Esse fenômeno está relacionado à matéria orgânica do solo residual das culturas. Diferentes tipos de resíduos vegetais possuem proporções variadas de carbono e nitrogênio, influenciando sua taxa de decomposição. Resíduos de soja, ricos em nitrogênio, se degradam rapidamente, enquanto os de gramíneas permanecem por mais tempo no solo.

Isso reforça a importância de sistemas agrícolas integrados e de baixo impacto, que aumentam a produtividade enquanto preservam a qualidade do solo, do meio ambiente e seus serviços ecossistêmicos.

Resultados da pesquisa e seus impactos

O estudo mostrou que as áreas manejadas com ILP apresentaram uma microbiota mais equilibrada, com maior diversidade de microrganismos e melhor eficiência na ciclagem de nutrientes. Isso se traduziu em solos mais resilientes e produtivos. “Quando analisamos o carbono da biomassa microbiana e a matéria orgânica, que resulta no quociente microbiano, vimos que estavam significativamente melhores nas áreas de ILP, o que indica um ambiente mais estável e com maior capacidade de regeneração”, explica o docente da UEM.

O infográfico apresenta o ciclo do carbono no solo, com um fundo em tom terroso e elementos visuais que representam uma planta, suas raízes e o solo. O título "Ciclo do carbono" aparece em destaque, com a palavra "carbono" em verde. À esquerda, há uma explicação sobre a matéria orgânica, descrita como um substrato energético essencial para o crescimento dos microrganismos. No topo, há uma ilustração de uma planta, acompanhada do texto explicando que ela realiza a fotossíntese, capturando dióxido de carbono (CO₂) da atmosfera e transportando-o para o solo por meio de suas raízes. Abaixo, a área do solo destaca a importância do carbono armazenado, que fica associado a matéria orgânica e minerais, retido nos agregados do solo, evitando sua liberação para a atmosfera. As raízes são destacadas como um meio de transporte do CO₂ para o solo, enquanto os microrganismos, representados por pequenos desenhos, são apontados como os principais responsáveis pela decomposição de compostos e pelo armazenamento do carbono no solo. O infográfico é assinado pelo site Conexão Ciência, com arte de Hellen Vieira, e traz como fonte um artigo do site Scheffer.
—————
_Seu objetivo_
Transcreva, sem alterações, o trecho do texto sobre o carbono no solo que começa nas palavras "Esse fenômeno está" e termina logo após "seus serviços ecossistêmicos.".

_Dados de entrada_
—————
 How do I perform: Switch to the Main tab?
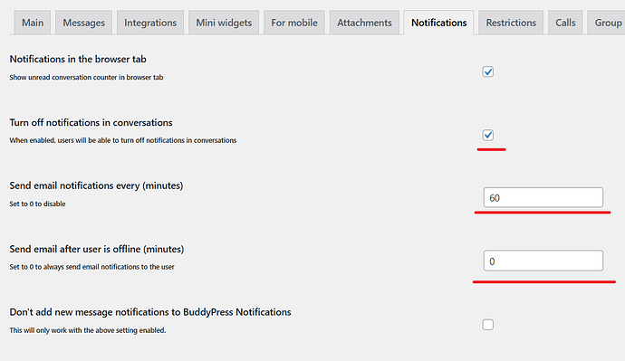[33, 23]
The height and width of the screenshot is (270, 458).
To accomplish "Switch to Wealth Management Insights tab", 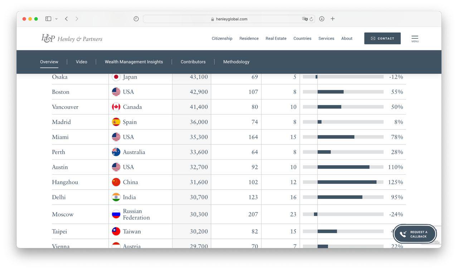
—————
_Resultado_
Esse fenômeno está relacionado à matéria orgânica do solo residual das culturas. Diferentes tipos de resíduos vegetais possuem proporções variadas de carbono e nitrogênio, influenciando sua taxa de decomposição. Resíduos de soja, ricos em nitrogênio, se degradam rapidamente, enquanto os de gramíneas permanecem por mais tempo no solo.

Isso reforça a importância de sistemas agrícolas integrados e de baixo impacto, que aumentam a produtividade enquanto preservam a qualidade do solo, do meio ambiente e seus serviços ecossistêmicos.